Issuer Securities Owned, and transactions in Issuer’s Securities, by Covered Persons

 

David P. Hochman beneficially owns an aggregate of 2,034,027 shares of Common Stock of the Issuer (9.3%), including 205,800 shares held directly and through currently exercisable stock options and warrants over which he has sole voting and dispositive power and 1,805,561 shares held directly and underlying warrants held by Orchestra Medical Ventures II, L.P., Orchestra Medical Ventures II Reserve, L.P. and Accelerated Technologies, Inc. over which he shares dispositive and voting power with Mr. Sherman. Darren R. Sherman beneficially owns an aggregate of 1,864,861 shares of Common Stock of the Issuer (8.5%), including 59,300 shares held directly and through currently of stock options and warrants over which he has sole voting and dispositive power and 1,805,561 shares held directly and underlying warrants held by Orchestra Medical Ventures II, L.P., Orchestra Medical Ventures II Reserves, L.P. and Accelerated Technologies, Inc. over which he shares voting and dispositive power with Mr.

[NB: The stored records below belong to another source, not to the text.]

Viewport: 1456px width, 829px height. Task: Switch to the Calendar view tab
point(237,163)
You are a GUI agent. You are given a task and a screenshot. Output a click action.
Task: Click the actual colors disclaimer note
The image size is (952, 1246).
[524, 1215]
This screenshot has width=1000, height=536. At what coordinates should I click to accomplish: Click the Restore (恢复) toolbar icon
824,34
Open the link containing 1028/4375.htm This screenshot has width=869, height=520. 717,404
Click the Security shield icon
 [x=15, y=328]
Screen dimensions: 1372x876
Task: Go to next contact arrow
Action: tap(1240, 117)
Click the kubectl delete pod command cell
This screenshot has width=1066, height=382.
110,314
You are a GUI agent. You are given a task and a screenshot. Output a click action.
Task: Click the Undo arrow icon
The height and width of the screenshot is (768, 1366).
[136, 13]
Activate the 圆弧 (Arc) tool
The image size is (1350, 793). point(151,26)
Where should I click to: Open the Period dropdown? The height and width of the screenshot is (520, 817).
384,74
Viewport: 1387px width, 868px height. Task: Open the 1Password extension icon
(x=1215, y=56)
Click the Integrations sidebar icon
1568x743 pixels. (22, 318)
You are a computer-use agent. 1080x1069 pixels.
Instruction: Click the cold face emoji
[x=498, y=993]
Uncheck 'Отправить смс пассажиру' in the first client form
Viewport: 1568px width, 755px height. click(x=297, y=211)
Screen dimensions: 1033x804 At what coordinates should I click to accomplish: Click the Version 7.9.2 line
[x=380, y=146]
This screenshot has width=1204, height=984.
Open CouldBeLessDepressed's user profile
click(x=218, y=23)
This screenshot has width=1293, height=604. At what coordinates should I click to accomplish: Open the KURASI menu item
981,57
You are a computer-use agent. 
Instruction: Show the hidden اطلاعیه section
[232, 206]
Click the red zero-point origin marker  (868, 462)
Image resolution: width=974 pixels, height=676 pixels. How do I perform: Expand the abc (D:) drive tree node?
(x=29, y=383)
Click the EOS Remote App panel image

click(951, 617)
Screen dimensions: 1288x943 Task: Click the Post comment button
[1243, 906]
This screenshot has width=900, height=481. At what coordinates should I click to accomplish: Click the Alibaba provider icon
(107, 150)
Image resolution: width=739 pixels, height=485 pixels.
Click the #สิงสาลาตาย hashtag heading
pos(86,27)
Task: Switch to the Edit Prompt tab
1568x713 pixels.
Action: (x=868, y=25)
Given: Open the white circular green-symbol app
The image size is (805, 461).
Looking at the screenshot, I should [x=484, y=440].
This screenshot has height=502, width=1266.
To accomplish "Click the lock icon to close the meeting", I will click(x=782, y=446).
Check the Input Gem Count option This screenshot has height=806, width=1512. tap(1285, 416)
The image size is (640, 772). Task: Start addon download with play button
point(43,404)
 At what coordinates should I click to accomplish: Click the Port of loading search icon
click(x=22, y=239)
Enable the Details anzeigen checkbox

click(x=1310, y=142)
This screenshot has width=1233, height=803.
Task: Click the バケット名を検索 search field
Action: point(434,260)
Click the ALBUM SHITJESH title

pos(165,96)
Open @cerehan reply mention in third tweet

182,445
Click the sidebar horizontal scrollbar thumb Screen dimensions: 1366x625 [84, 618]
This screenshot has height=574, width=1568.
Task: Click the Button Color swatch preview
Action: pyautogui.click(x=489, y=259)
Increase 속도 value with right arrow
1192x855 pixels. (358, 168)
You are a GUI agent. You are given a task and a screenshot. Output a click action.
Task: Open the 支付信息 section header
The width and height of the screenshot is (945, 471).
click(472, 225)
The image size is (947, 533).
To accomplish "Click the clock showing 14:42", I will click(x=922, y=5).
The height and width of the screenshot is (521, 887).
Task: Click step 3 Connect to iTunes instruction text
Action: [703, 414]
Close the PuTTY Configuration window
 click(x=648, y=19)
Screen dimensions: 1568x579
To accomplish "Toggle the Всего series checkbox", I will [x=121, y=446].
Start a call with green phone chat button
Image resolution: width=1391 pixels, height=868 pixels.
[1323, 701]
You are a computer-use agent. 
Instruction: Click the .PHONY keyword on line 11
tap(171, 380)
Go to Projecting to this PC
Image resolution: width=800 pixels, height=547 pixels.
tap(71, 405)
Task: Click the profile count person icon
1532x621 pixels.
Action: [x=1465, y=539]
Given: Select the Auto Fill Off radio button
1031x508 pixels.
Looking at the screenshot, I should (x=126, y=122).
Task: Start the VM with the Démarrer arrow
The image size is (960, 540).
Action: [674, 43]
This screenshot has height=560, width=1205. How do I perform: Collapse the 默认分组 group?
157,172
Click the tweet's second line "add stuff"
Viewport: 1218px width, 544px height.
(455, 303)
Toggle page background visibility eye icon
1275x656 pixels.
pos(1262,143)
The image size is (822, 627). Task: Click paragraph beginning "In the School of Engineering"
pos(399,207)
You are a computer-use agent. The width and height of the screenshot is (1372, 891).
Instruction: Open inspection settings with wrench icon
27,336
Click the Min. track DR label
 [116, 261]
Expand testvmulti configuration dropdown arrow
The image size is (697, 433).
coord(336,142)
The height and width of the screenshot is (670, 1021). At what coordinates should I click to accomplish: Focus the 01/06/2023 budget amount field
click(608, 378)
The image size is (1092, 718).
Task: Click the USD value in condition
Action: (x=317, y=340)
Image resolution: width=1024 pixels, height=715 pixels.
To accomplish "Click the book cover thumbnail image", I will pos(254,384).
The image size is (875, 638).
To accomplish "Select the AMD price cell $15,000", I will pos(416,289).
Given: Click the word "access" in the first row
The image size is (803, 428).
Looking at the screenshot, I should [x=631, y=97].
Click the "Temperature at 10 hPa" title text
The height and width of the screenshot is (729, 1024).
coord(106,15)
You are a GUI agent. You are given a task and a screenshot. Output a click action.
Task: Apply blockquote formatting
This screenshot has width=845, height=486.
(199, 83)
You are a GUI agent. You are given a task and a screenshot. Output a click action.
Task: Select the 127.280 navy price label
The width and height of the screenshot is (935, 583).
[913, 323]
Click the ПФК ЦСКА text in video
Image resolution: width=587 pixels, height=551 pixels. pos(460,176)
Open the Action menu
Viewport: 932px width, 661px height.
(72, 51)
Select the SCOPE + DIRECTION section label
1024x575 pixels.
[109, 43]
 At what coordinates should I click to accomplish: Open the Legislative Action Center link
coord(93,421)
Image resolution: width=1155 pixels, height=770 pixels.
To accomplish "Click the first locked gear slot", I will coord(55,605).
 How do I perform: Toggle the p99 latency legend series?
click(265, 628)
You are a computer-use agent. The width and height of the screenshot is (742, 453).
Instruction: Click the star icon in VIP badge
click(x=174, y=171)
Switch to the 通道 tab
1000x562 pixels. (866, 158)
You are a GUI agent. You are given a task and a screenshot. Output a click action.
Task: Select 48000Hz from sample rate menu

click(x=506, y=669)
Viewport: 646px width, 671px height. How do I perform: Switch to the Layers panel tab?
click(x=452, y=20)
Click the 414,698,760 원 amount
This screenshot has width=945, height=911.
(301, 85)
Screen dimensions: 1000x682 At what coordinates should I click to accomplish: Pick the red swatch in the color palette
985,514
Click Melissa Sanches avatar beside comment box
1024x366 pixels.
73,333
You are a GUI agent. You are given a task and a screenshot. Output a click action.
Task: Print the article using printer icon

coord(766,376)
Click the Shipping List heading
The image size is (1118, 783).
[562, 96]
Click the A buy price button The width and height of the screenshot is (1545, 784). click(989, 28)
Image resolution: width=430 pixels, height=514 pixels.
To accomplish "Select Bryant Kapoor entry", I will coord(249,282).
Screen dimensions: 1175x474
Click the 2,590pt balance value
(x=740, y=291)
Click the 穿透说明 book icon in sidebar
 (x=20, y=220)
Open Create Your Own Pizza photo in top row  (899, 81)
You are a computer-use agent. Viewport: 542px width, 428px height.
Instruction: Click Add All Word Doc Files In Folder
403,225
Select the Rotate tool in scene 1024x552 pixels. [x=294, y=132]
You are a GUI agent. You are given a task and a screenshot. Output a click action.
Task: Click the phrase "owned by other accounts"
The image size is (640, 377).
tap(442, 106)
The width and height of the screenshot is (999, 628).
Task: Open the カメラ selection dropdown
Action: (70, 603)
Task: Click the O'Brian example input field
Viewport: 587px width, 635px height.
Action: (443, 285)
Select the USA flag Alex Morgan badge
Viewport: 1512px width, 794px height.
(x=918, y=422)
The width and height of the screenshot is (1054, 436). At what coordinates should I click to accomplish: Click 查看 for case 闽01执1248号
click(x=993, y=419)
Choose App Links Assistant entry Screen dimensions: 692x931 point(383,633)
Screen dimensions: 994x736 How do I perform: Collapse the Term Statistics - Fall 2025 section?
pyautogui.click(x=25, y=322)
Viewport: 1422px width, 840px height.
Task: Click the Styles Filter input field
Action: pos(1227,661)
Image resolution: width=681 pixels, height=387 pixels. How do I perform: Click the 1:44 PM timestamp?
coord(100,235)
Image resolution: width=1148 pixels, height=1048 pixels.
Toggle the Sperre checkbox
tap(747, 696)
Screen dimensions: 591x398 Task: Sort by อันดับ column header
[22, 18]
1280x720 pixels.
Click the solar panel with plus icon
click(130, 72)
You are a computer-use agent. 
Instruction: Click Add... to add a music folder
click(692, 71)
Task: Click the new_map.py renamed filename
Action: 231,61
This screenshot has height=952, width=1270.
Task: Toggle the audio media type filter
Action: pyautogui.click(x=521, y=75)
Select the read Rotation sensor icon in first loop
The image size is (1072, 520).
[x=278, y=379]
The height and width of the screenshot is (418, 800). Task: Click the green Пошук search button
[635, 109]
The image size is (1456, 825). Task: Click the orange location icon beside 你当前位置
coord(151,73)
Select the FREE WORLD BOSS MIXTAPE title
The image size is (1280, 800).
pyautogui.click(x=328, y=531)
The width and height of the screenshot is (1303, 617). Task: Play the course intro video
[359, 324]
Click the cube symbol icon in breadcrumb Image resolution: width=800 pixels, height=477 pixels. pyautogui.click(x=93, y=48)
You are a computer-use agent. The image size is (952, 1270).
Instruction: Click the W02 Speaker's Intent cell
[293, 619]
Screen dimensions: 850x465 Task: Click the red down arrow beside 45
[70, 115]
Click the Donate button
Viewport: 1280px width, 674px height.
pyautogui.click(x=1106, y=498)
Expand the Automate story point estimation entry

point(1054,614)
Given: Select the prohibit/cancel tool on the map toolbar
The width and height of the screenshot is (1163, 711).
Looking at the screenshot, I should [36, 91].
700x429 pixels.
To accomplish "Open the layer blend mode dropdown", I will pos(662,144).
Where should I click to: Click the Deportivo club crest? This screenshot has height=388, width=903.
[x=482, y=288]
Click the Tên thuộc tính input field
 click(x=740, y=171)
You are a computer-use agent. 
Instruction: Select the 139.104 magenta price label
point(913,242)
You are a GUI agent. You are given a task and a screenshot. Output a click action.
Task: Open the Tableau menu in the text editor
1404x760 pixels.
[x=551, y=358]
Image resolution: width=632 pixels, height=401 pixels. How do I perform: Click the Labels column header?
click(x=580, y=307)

Hochman. Geoffrey Smith beneficially owns an aggregate 1,607,163 shares of Common Stock of the Issuer (7.4%), attributable to him as a result of his position as a Managing Member of ABV, LLC, which serves as the general partner of Ascent Biomedical Ventures, II, L.P. and Ascent Biomedical Ventures Synecor, L.P. which directly own shares and warrants exercisable for shares of the Issuer, as to which he shares voting and dispositive power.

 

On December 24, 2018, Mr. Hochman acquired ownership of 20,000 shares of Common Stock of the Issuer in an open market purchase through DPH 2008 Trust. Mr. Hochman holds voting and dispositive power over shares held by DPH 2008 Trust.

 

No other Covered Person holds shares of Common Stock in the Issuer.